This patient was born from her mother’s first pregnancy. The pregnancy was uneventful with no history of special medication; delivery occurred spontaneously in 1998. Growth and intelligence did not differ significantly from her peers. Menarche occurred at 14 years-of-age (4–5/30–60 d; medium volume). On the December 7, 2019, she underwent normal menstruation but then experienced postmenstrual amenorrhea (at 21 years-of-age). She was unmarried and had no sex. She attended PUMCH with the chief complaint of secondary amenorrhea for more than one year on the February 11, 2021; FSH was 54.75 IU/L, LH was 5.32 IU/L, E2 was 26.01 pg/mL, progesterone (P) was 0.3 ng/mL, testosterone (T) was 0.71 ng/mL, prolactin (PRL) was 10.3 ng/mL, and AMH was 0.03 ng/mL. After 44 d, we re-analyzed hormonal activity: FSH was 72.30 IU/L, LH was 39.58 IU/L, E2 was 26.45 pg/mL, P was 0.42 ng/mL, and T was 0.45 ng/mL; thyroid function was negative. Ultrasound showed that the uterus and both ovaries were small. Chromosomal status was 46, XX and the fragile X syndrome test was normal. The patient denied hot flushes and sweating. She had no previous history of mumps, surgery, radiotherapy, chemotherapy, and no special family history. After a negative progesterone withdrawal test, the patient was diagnosed with POF. Following a MHT safety review, she began an artificial cycle [Femoston (2/10)] in April 2021. During the period of drug administration, she experienced regular menstrual cycles (4–5/28–30 d) without discomfort. On the September 19, 2022, the patient stopped taking the drug by herself. On the October 12, 2022, she experienced natural menstruation, lasting for 4 d, and a hormonal review showed that FSH was 20.70 IU/L, LH was 4.34 IU/L, E2 was < 15 pg/mL, P was 0.81 ng/mL and T was 0.47 ng/mL. Natural menstruation was experienced on the November 21, 2022 followed by repeat episode of amenorrhea.
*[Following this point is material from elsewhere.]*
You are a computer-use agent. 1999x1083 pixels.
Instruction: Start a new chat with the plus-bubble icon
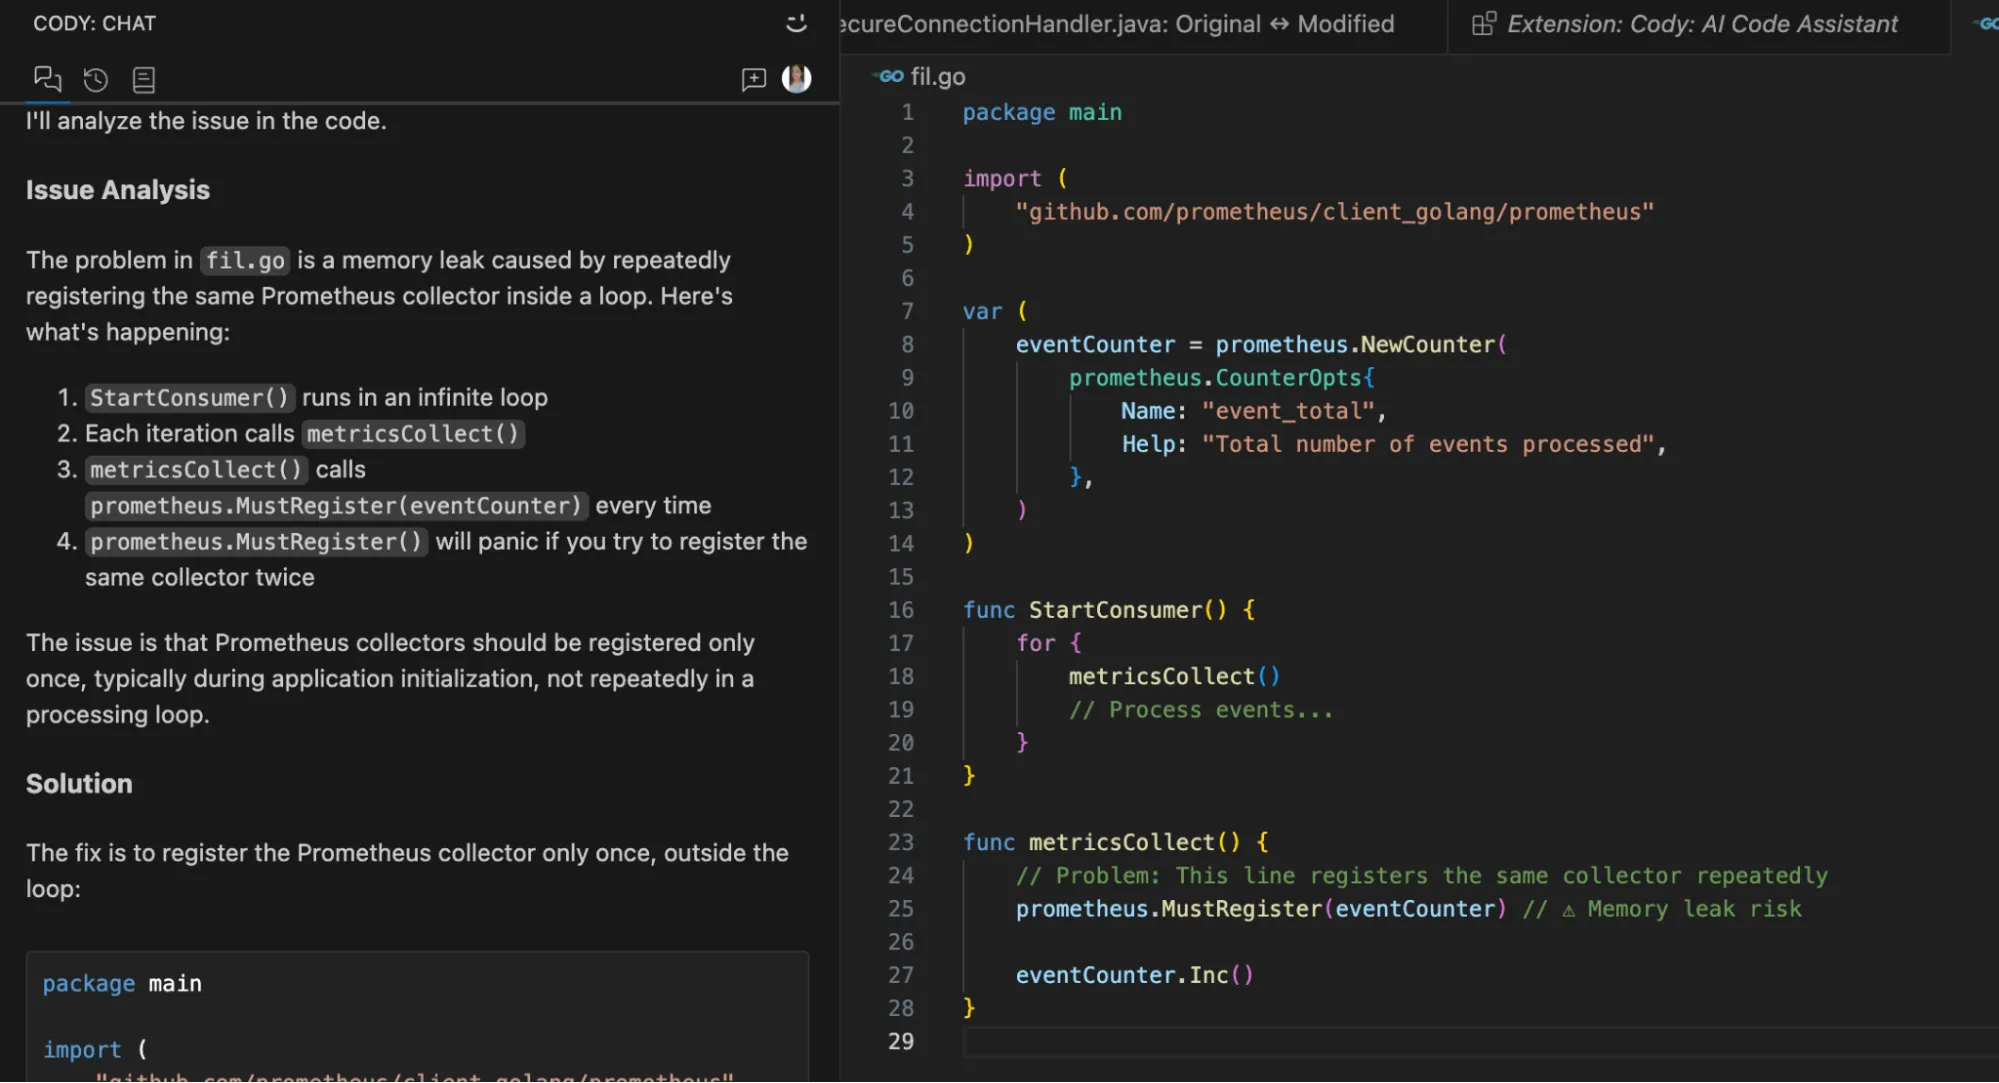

After more than 2 mo, she recommenced the artificial cycle; the patient remains on this course of treatment (Figure 2).

Figure 2
Figure 2 The timeline of case 2. POF: Premature ovarian failure.
Case 3

This patient was born from her mother's second pregnancy. Her mother had an uneventful pregnancy with no history of special medication and delivered spontaneously in 1989. Growth and intelligence are no different from peers. Menarche occurred at 13 years-of-age (4/24 – 25 d, medium volume). At 24 years-of-age (2013), she was married and experienced a natural pregnancy in 2014. However, she experienced embryonic arrest after 2 mo of pregnancy and underwent uterine evacuation without chromosomal analysis. In 2016, she became pregnant naturally, and underwent a second-term induction of labor in the fifth month of pregnancy due to social factors (G2P0). Subsequently, she was divorced. On the May 27, 2021, she experienced normal menstruation followed by amenorrhea. On the June 29, 2022 (33 years-of-age), she attended PUMCH with the chief complaint of secondary amenorrhea for more than one year, accompanied by hot flushes and sweating. Hormonal status was as follows: FSH was 44.90 IU/L, LH was 20.65 IU/L, E2 was 8.15 pg/mL, P was 0.51 ng/mL, T was 0.37 ng/mL, PRL was 18.92 ng/mL, and AMH was 0.16 ng/mL. On the July 31, 2022, FSH was 162.47 IU/L, LH was 106.80 IU/L, E2 was < 15 pg/mL, P was 0.62 ng/mL, and T was 0.13 ng/mL; thyroid function was negative. The patient’s chromosomal status was 46, XX. The fragile X syndrome test was normal. Transvaginal ultrasound showed that the uterus and both ovaries were small. The patient had no history of mumps, surgery, radiotherapy, or chemotherapy, no special family history, and there were no abnormalities of menstruation and childbirth with regards to the patient’s mother and sister. The patient was subsequently diagnosed with POF. Following a MHT safety inspection, carried out in August 2022, the patient began an artificial cycle [Femoston (2/10)]. After one month of medication, the symptoms of hot flushes and sweating were significantly relieved. In December 2022, the patient changed the artificial cycle to traditional Chinese medicine (TCM) by herself. From February 2023, the patient experienced natural regular menstruations (3–4/28–30 d) without hot flushes and sweating (Figure 3); the patient’s status remains the same.

Figure 3
Figure 3 The timeline of case 3. POF: Premature ovarian failure; TCM: Traditional Chinese medicine.
FINAL DIAGNOSIS

Premature ovarian failure.

TREATMENT

Following MHT safety reviews, they all began artificial cycles (Climen/Femoston).

OUTCOME AND FOLLOW-UP

During the subsequent discontinuation of MHT, they all experienced intermittent follicular growth and spontaneous ovulation, and one patient experienced two natural pregnancies (both with embryo arrest).

DISCUSSION

In the present study, we describe three patients who were diagnosed with POF following negative progesterone withdrawal tests at the ages of 29, 22, and 33 years due to secondary amenorrhea for more than 1 year, and serum FSH levels > 40 IU/L on two occasions with an interval of more than 4 wk.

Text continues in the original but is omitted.